The American presidency, called one of the most powerful offices in the world, was the creation of the framers of the Constitution at the Philadelphia Convention of 1787. This Convention, often referred to as the “Constitutional Convention” imbued the presidency with selected powers. One of those powers, and perhaps the most famous of them, is the power of veto, the president’s power to reject bills passed by Congress.
A veto is a political weapon; it allows the president to slow down and even kill a bill passed by the Congress. The word “veto” is Latin, which means “I forbid.” The veto is a part of the checks and balances system created by the constitutional framers to limit the powers of Congress, but also to ensure presidential cooperation in carrying out the law. In this essay I look at where the framers of the Constitution got the idea of a presidential veto. Later, I will provide a more modern assessment of the presidential veto since it was created.
The Veto in Europe
Throughout European history, the veto power was exercised in various forms by rulers or elites within a government. In Rome, the tribal leaders of the plebes (the “tribunes”) had the power to reject legislation from the Roman Senate. In medieval England, the King of England was the supreme lawmaker, but governed through agents such as judges and councils like the “Privy Council.” By the 14th century, a Parliament was regularly meeting and advising the crown with written bills on their recommended legislation. Over time, the king lost the authority to make laws and slowly was reduced to ether approving them or rejecting them. His method of rejecting an act of Parliament was to refuse to give the "royal assent."
In 1597 Elizabeth I refused the royal assent to most parliamentary bills. James I, though he rejected no bills in 1606, told the people it was an act of his grace that he spared them. Charles I refused the royal assent for a militia bill which some have said precipitated the 1643 revolution (Parliament enacted the bill anyway). The last English monarch to refuse the royal assent was Queen Anne in 1707.
The Veto in America
During the Colonial Era of American history, colonial assemblies made laws that could be vetoed by the royal governor (in royal colonies he had an absolute veto, that is, a veto with no override). Also, both Parliament and the monarch could veto colonial legislation. However, vetoes from across the Atlantic were rare. It is estimated that over 80 percent of laws passed by the colonies went untouched by the king and Parliament.
Over time, the governor’s and Crown’s use of the veto became a grievance to the colonials. When Jefferson said in the Declaration of Independence “He [King George III] has refused his assent to laws, the most wholesome and necessary for the public good” and “He has forbidden his governors to pass laws of immediate and pressing importance” He was expressing two grievances on the veto power.
During and after the Revolutionary War, most states sought to subordinate their governors (if they had one) to their legislatures. After 1778 and until the Constitutional Convention, no state gave its executive the sole power of veto. Earlier, New York's 1777 Constitution provided an exception in giving their governor broad powers, including a shared veto power.

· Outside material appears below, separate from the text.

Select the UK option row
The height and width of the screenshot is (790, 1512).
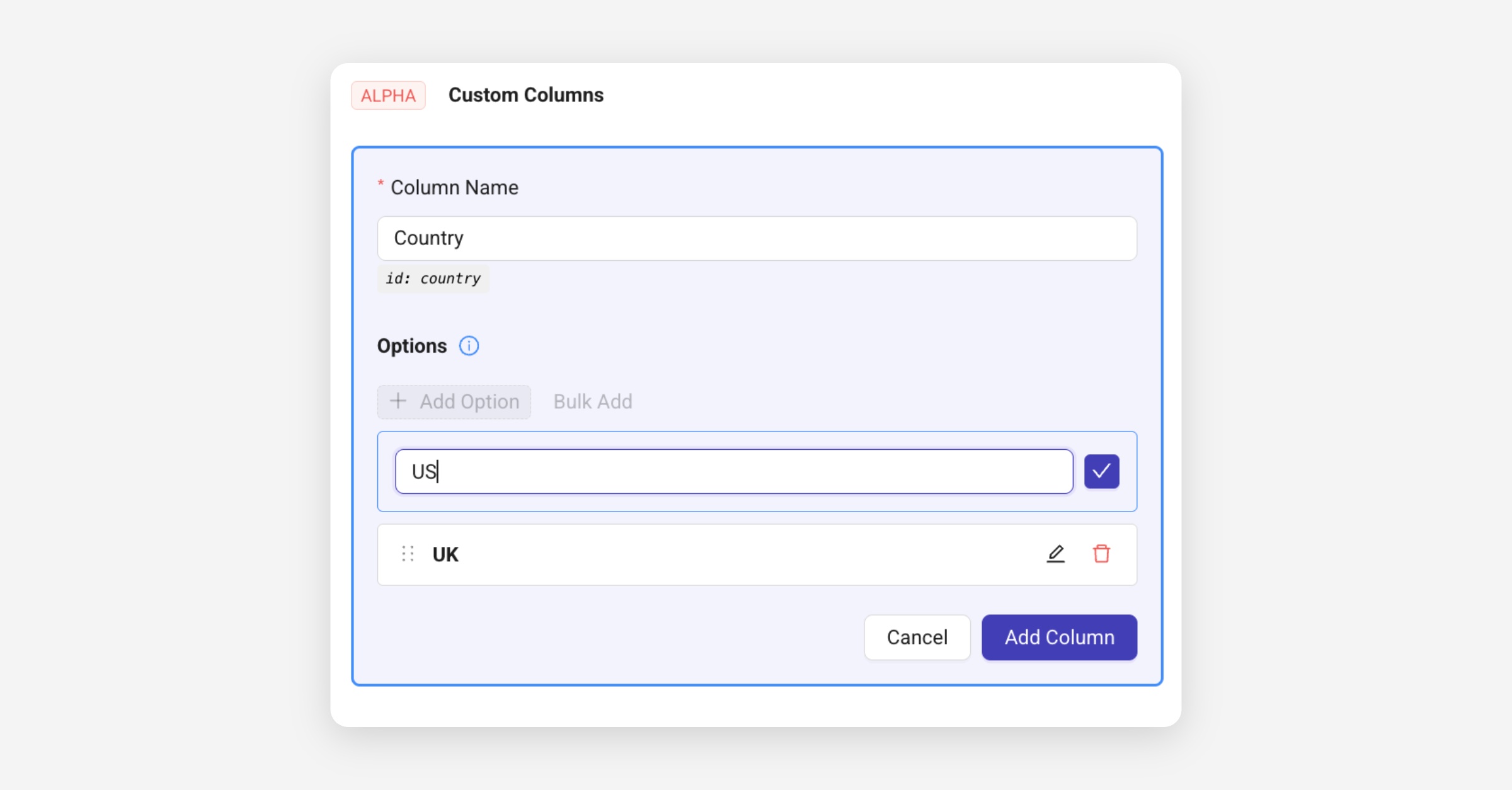[743, 554]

The New York Constitution allowed for a Council of Revision, made up the governor and judges. This Council had ten days after a bill was passed to consider and revise it. A majority of this council could also veto a bill and return that bill to the house of origin with the objections. The legislature could override the veto with a 2/3 vote of both houses. The New York Constitution of 1777 was the model for the state of Massachusetts’ 1780 constitutional executive veto and was probably the most important document in shaping the veto powers that would later be given to the American presidency in the US Constitution.
The Veto and the Constitutional Convention
One of the questions considered early at the Constitutional Convention was whether or not the new government would have an executive. It was early decided that the new government would have an executive and that it would be a single executive (as opposed to executive committees which they had used under the Confederation Congress). When the issue of the executive’s powers over legislation was considered, several questions pertaining to the veto were broached:
- Would the president veto with a council or alone?
- Could the veto be overridden? And if so, by how much?
- Could the veto power be held by other members of the national government?
- Could the executive (or the Congress) veto state laws?
In the end, the framers of the Constitution decided that the veto would be the sole property of the president and this veto would be a qualified one, and not absolute like it had been under the royal governors. Should the president veto an act of Congress, he would also have to offer a veto message to the Congress, explaining why he rejected the legislation. And, like the New York arrangement, the legislature could override the president’s veto with a 2/3 vote. Finally, they decided that the presidential veto would be limited to national laws and could not be used to strike down state laws.
In the end, the framers wanted the president to be sufficiently energetic; however, they also did not want a tyrant. They gave the president a formidable weapon against legislation he opposes. But the power is not absolute: Congress can surmount this presidential weapon if a sufficient number of them unite to oppose him.